• _Problem description_: Echo the part of the records that opens with the line containing "Click the Downloads icon" and closes with the line containing "coord(623,85)", reproducing those lines exactly.

:: Records supplied

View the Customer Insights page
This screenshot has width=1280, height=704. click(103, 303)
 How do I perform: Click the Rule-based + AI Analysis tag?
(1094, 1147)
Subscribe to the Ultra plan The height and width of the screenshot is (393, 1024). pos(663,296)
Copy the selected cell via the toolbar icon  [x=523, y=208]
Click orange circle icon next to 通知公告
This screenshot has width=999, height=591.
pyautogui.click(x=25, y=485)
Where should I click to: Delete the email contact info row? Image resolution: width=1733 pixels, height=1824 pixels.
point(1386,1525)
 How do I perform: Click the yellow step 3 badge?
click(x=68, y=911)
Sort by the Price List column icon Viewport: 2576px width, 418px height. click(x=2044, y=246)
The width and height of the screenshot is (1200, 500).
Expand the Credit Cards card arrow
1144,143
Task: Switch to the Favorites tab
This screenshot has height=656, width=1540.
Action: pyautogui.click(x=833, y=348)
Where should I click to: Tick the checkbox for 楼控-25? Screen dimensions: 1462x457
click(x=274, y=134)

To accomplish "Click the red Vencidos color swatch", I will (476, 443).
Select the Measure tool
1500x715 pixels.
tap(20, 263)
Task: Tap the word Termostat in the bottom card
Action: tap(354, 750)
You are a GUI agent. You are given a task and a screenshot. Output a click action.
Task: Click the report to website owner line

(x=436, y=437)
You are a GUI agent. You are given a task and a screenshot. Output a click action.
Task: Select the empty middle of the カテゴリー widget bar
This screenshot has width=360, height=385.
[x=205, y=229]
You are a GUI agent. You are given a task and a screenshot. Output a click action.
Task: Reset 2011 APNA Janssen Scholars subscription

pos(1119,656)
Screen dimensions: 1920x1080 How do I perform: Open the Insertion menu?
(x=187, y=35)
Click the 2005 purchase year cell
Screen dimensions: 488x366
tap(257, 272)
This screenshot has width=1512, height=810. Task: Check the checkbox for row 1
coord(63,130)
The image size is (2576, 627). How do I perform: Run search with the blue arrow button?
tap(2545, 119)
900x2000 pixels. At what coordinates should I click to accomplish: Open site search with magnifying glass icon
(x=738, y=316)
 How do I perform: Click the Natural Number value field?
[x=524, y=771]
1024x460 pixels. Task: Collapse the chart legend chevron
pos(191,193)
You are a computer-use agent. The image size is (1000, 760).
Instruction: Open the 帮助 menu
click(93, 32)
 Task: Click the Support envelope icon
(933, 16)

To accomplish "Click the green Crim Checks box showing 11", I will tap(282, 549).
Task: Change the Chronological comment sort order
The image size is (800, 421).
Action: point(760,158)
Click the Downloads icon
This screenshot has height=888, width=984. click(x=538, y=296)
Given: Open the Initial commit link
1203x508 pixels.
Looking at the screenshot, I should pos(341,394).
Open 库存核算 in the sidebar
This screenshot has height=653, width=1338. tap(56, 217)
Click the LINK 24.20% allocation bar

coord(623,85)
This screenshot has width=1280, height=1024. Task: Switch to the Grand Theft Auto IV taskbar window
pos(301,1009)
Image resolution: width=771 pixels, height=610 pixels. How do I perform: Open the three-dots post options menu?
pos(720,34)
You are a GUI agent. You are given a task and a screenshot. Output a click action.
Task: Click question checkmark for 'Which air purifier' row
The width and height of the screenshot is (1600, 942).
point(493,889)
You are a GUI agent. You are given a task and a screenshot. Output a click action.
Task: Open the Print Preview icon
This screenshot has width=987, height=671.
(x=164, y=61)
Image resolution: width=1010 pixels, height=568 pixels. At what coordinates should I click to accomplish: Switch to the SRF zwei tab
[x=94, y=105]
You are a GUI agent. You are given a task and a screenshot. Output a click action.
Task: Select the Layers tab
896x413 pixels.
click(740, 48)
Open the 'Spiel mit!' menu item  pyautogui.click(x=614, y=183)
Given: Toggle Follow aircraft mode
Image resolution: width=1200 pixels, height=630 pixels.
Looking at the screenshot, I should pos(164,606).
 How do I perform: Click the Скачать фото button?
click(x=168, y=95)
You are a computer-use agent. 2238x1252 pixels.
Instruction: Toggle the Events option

::::

• _Worked solution_:
Click the Downloads icon
This screenshot has height=888, width=984. click(x=538, y=296)
Given: Open the Initial commit link
1203x508 pixels.
Looking at the screenshot, I should pos(341,394).
Open 库存核算 in the sidebar
This screenshot has height=653, width=1338. tap(56, 217)
Click the LINK 24.20% allocation bar

coord(623,85)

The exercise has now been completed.